I tried something like this:
void freeDoubleArr(double ***arr, int size)
{
int i, j;
for (i = 0; i < size; i++)
for (j = 0; j < size; j++)
free((arr)[i]);
free(arr);
}
It seems that you want to pass the address of a pointer to your freeDoubleArr
like freeDoubleArr(&G, numnodes)
(which I would rather call deleteDoubleArr
). Then you need to have
void freeDoubleArr(double ***arrptr, int size)
{
double** arr = *arrptr;
for (int i = 0; i < size; i++)
free(arr[i]);
free (arr);
*arrptr = NULL;
}
However, you could decide that your square matrix is not represented as an array of pointers to arrays, but just as a plain array. Perhaps using flexible array members (of C99 and later) like
struct matrix_st {
unsigned size;
double arr[]; /* flexible array of size*size elements */
};
could be useful, with the convention that arr
is really an array of size*size
elements (each being a double
).
Then you can define quick access and mutator inline functions.

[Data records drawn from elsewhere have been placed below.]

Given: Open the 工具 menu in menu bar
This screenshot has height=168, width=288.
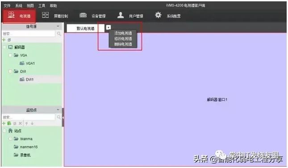Looking at the screenshot, I should point(42,6).
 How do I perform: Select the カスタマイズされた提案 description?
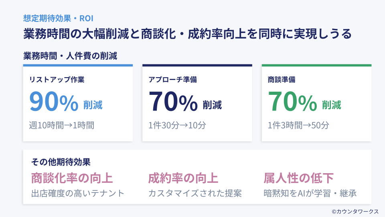tap(195, 193)
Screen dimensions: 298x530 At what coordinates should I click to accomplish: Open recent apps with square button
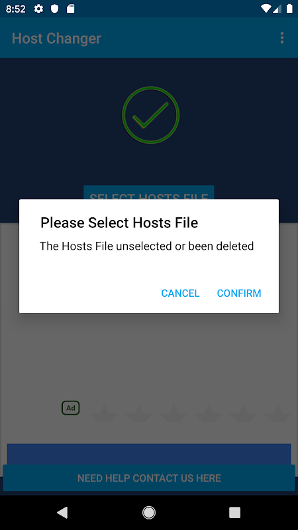234,512
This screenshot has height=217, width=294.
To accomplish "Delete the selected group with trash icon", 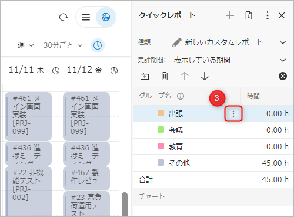I will 165,76.
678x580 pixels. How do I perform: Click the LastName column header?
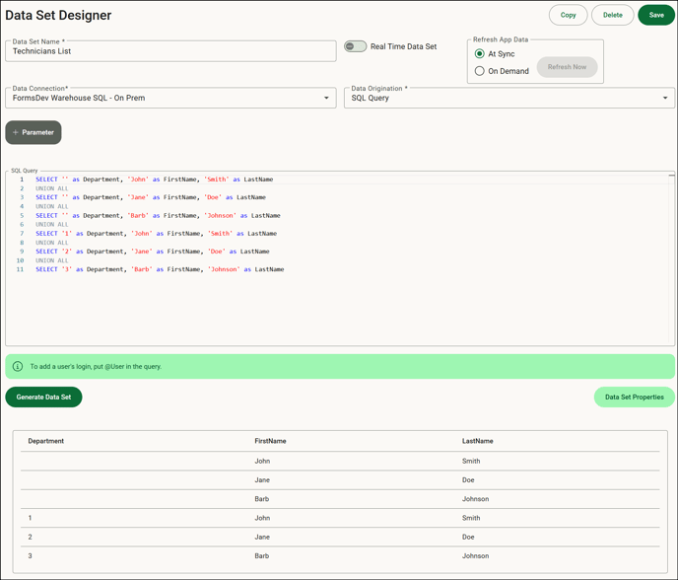477,441
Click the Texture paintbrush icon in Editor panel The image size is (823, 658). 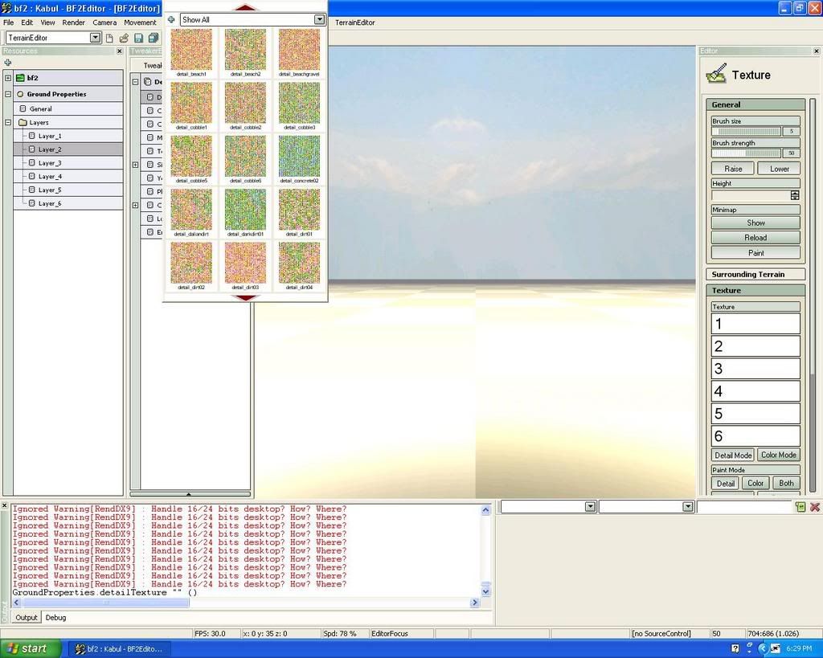716,74
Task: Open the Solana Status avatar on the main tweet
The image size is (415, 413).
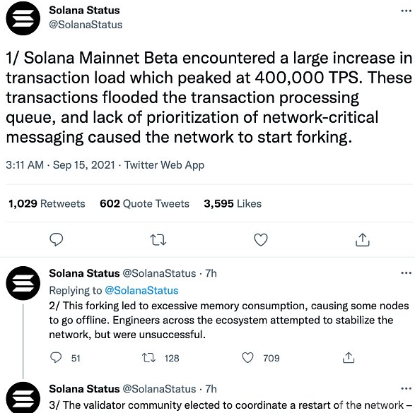Action: coord(23,18)
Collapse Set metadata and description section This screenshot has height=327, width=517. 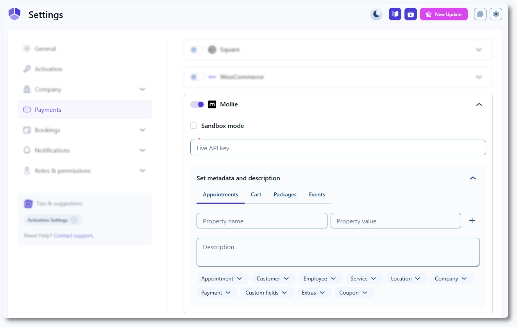[473, 178]
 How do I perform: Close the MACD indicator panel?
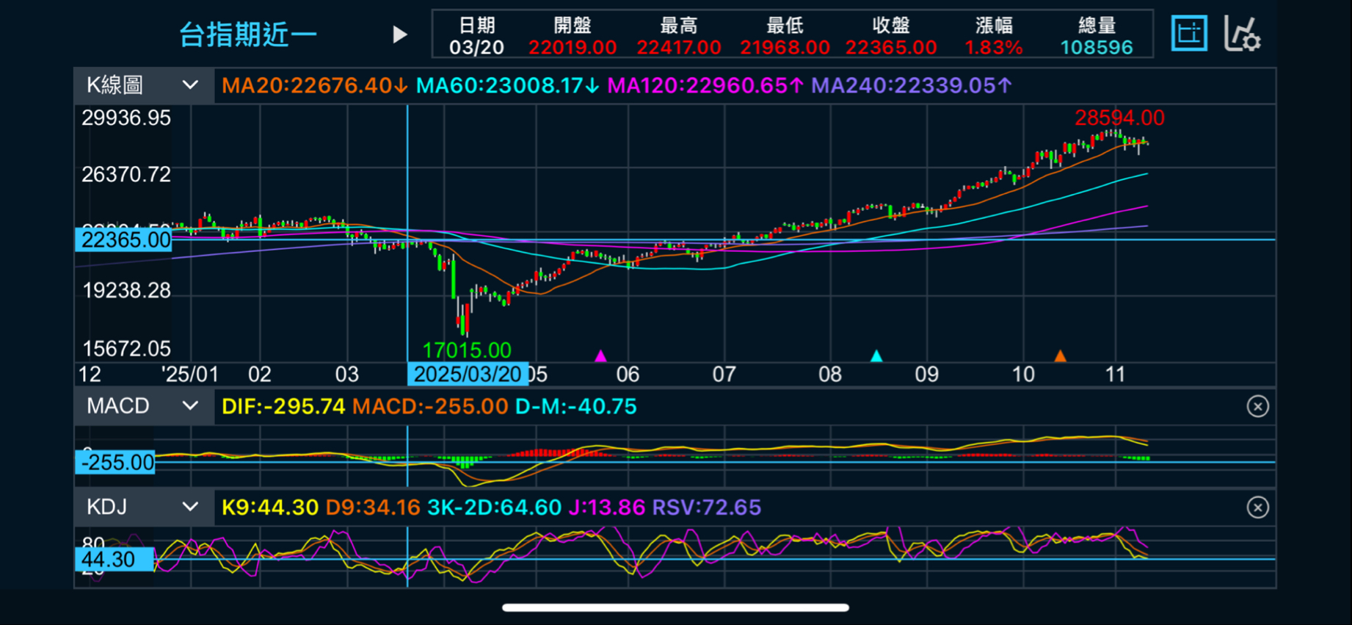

inline double get_element(struct matrix_st *m, int i, int j) {
assert (m != NULL);
unsigned s = m->size;
assert (i>=0 && i<s && j>=0 && j<s);
return m->arr[s*i+j];
}
inline void put_element(struct matrix_st* m, int i, int j, double x) {
assert (m != NULL);
unsigned s = m->size;
assert (i>=0 && i<s && j>=0 && j<s);
m->arr[i*s+j] = x;
}
When optimizing and with <assert.h>
(see assert(3) ...) and compiling with -DNDEBUG
the above accessor get_element
and mutator put_element
would be perhaps faster than your code.
And the matrix creation is just (to create a zero-ed matrix):
struct matrix_st* make_matrix (unsigned size) {
struct matrix_st* m = malloc(sizeof (struct matrix_st)
+ size*size*sizeof(double);
if (!m) { perror("malloc"); exit(EXIT_FAILURE); };
m->size = size;
memset(m->arr, 0, sizeof(double)*size*size);
return m;
}
Then the user could just use one single call to free
to free such a matrix.
BTW, if coding on Linux, compile with gcc -Wall -g
and use valgrind memory leak detector and gdb debugger.
Shouldn't your free code be more like the following:
void freeDoubleArr(double ***arr, int size)
{
int i;
for (i = 0; i < size; i++)
free((*arr)[i]);
free(*arr);
}
You're not even using the 'j' parameter anywhere so the inner for loop is going to cause it to attempt to free the same area of memory size times. You also need to dereference the pointer that's passed in to get to the one that's malloc'd, in the same way you do when assigning to result of malloc into it.
Also, it would be useful when saying something doesn't work to include what specific errors you are seeing or what makes you think it isn't working properly.